Australian super fund HESTA is recruiting its first impact measurement specialist, in the latest sign of a shift in the responsible investment industry’s focus from risk mitigation to sustainable outcomes.
Mary Delahunty, Head of Impact at the A$64bn (€40bn) health and social care workers fund, told RI that creation of the role – believed to be a first among Australian super funds – was prompted in part by the “growing understanding in our member base that authentic leaders provide evidence of their impact”.
“The finance sector has been good at measuring exposure to sustainable assets,” she said, “but members should be able to see the outcomes of this exposure at the portfolio level.”
Delahunty told RI that HESTA’s work on impact measurement, which has been going on for a few years, has now reached a scale that requires a dedicated analyst – particularly as it seeks to integrate metrics into its investment decision-making processes. The fund bases its impact assessment on the UN Sustainable Development Goals, particularly gender equality, climate mitigation, clean water, good jobs, sustainable cities, and good health and wellbeing.
The responsible investment world is increasingly seeking to gauge the real-world impacts of investments, shifting away from a narrower focus on ESG-related risk at the portfolio-level, which has been primarily driven by enhanced corporate disclosure.
"Over the coming years, it's really about determining the outcomes of your investments," said Victoria Barron, Head Of Sustainable Investment at BT Pension Scheme Management, one of the UK's biggest funds. "It's something we all like to talk about, but the reality of actually pinning these things down is really difficult. Investors really need to think about that, beyond ESG integration, so we can work out the impact our investment is having. That's going to be a big project for the responsible investment community in the next few years, because a lot of work still needs to be done."
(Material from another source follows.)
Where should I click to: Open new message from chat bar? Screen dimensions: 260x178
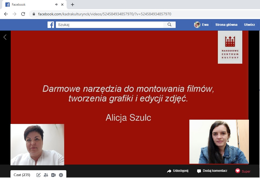[x=38, y=175]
There is a growing push to develop a parallel framework to the Taskforce on Climate-related Financial Disclosures – the influential reporting guidance that seeks to promote transparency around micro- and macro-level climate risks in the financial markets – which would focus on impact.
Earlier this year, the Principles for Responsible Investment, announced that impact would be central to its next three-year strategy.
“Increasingly, our signatories are recognising that the real-world sustainability outcomes they contribute to shaping through their investment activities will feed back into the financial risks they face,” the UN-backed body said at the time. “For this reason, building a bridge between financial risk, opportunities and real-world outcomes is a key element of this strategy.”
The emphasis on capturing the real-world impacts of business activities and investments is also at the centre over the current debate about corporate sustainability reporting rules. The EU is pushing forward the concept of ‘double materiality’ in such rules, which requires businesses to account for how their activities impact the environment and society, as well as how corporate bottom lines could be hurt by green and social issues.
Investors are watching closely to see how far the US Securities and Exchange Commission is willing to depart from a traditional, narrower interpretation of what constitutes material financial risk as it develops its sustainability disclosure rules for the US.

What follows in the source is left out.